So what does this have to do with being really me? Learning to love myself, was integrally tied to allowing myself to be loved by others, and allowing myself to be loved by others was impossible without being willing to risk vulnerability. Every time I assumed someone would respond poorly, I was reinforcing in myself the lie that part of me was broken. It was like I believed there was a part of me that was untouchable by God’s grace.
Who Am I if I’m not Me?
This is the question I feel like the Spirit presses into me anytime I am struggling with vulnerability. “Who am I if I am not me?” God created me. He saw fit for there to be a “me”. If I am being anyone but me, then I am really trying to fit a mold God never intended for me to fit inside. I am assuming I know what those around me need more than He does. I am not Tracy, or Jen. I am Megan. The more I am willing to accept who God created me to be, the more satisfied I am with who I am. There has been so much freedom for me in this.

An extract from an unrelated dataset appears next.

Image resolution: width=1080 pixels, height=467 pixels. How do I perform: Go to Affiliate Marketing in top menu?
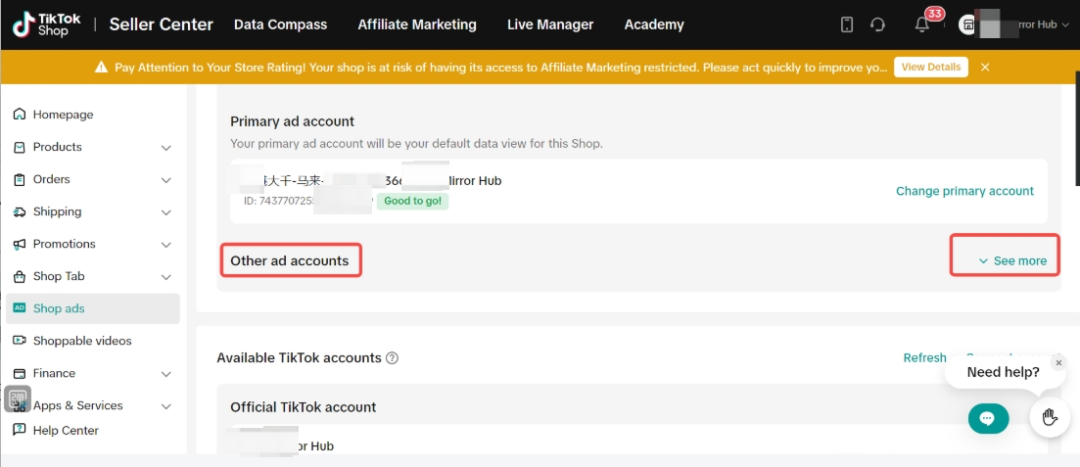point(417,25)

I don’t want to downplay the fear I had as I learned to open up to my dearest friends, the pain I have felt when I have been misunderstood or rejected, or the fear I still feel having just moved to a new city knowing I have a lot of “getting to know you” days ahead of me. That fear is real. The pain of rejection is real. But so is the loneliness and pain of never really being known or loved for who you are.
If this is something you are still struggling with, I pray that the Spirit will reveal itself to you in those around you, and that the Spirit in you will find the Spirit in them, and realize there is safety in that moment to try out being really you. If you are on the other side, and you are feeling somewhat comfortable in your skin, or maybe just a little brave, I pray that you will be the one to create safe space, dismantle the fear, and model vulnerability for your friends.